▶ [WHAT THE TASK ASKS]:
Rewrite the items from the line containing "Given: Open Adjustments" through the end of the items, changing "left toolbar" to "top toolbar" and leaving everything else as it is. Leave the pictures out of your answer.
## Start TASK MATERIAL
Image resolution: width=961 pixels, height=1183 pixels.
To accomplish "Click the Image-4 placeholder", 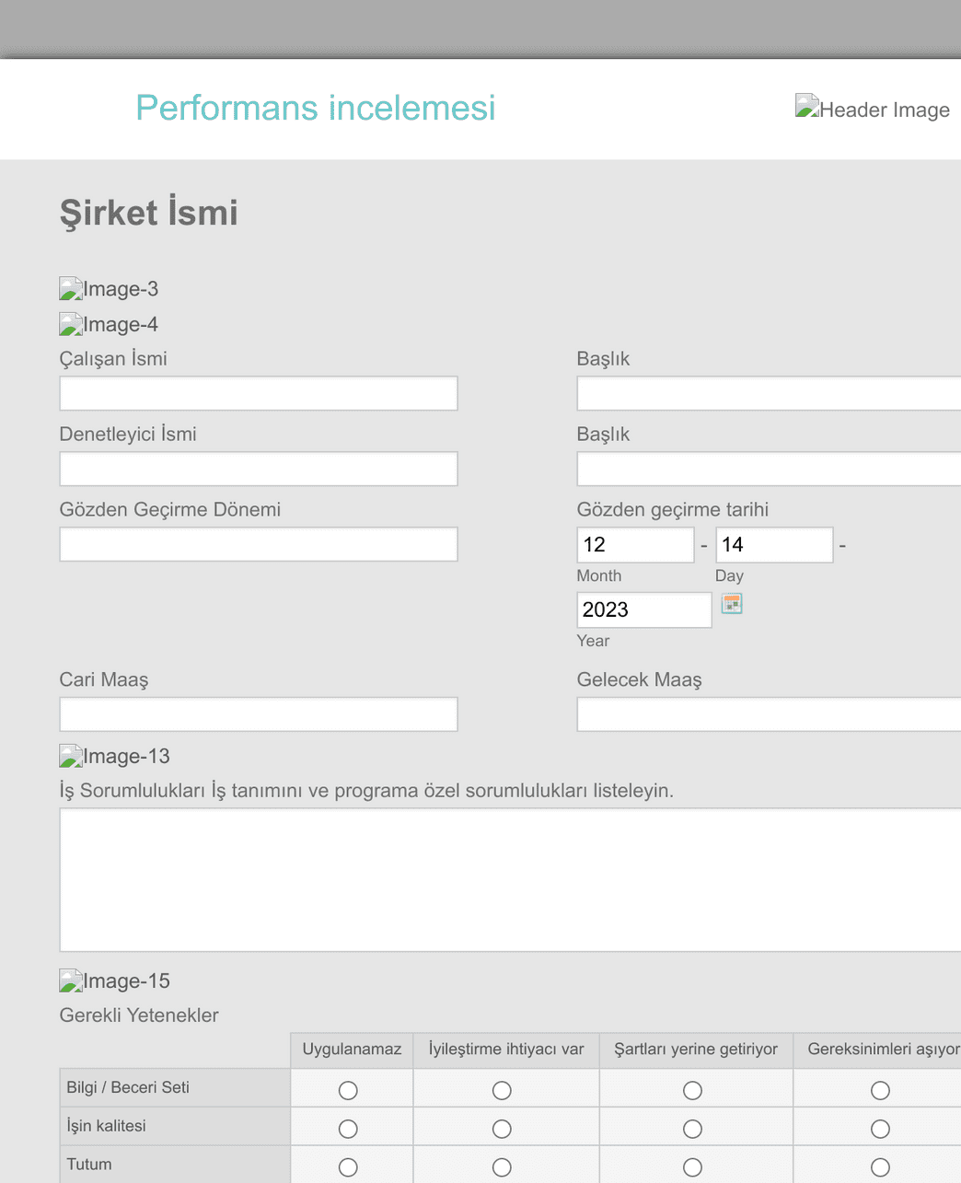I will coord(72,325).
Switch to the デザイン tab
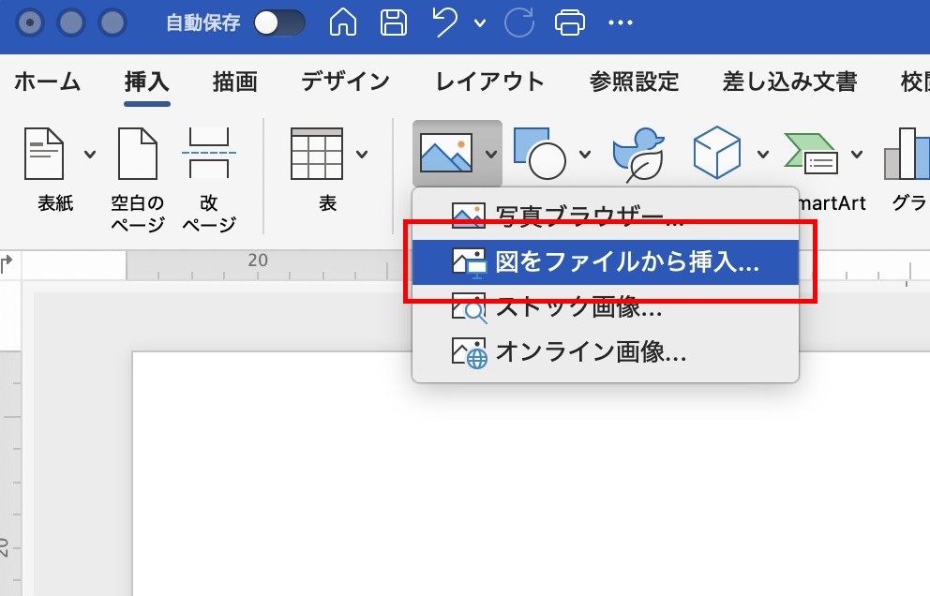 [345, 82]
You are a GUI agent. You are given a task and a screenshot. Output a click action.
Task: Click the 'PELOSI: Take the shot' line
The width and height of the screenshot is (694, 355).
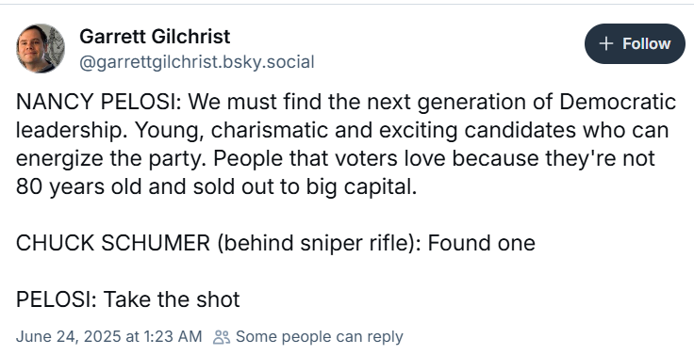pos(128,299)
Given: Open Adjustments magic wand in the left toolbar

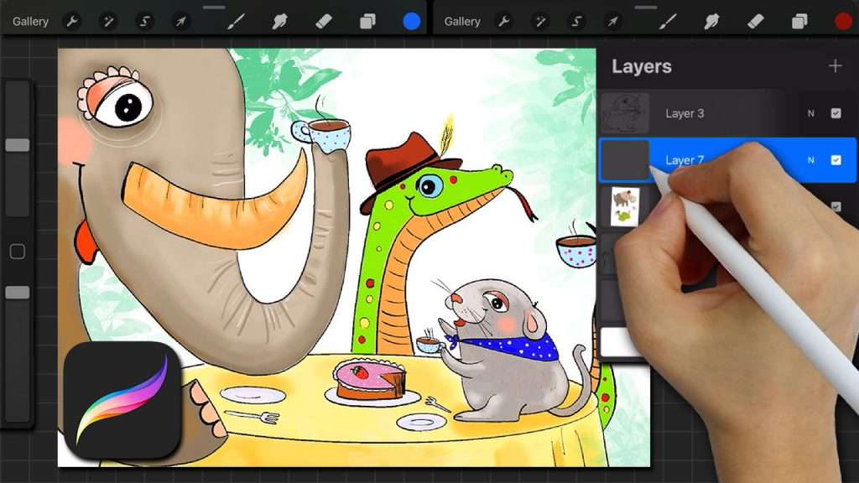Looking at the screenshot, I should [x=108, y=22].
## End TASK MATERIAL
▶ [REPLY TO THE TASK]:
Given: Open Adjustments magic wand in the top toolbar

Looking at the screenshot, I should [x=108, y=22].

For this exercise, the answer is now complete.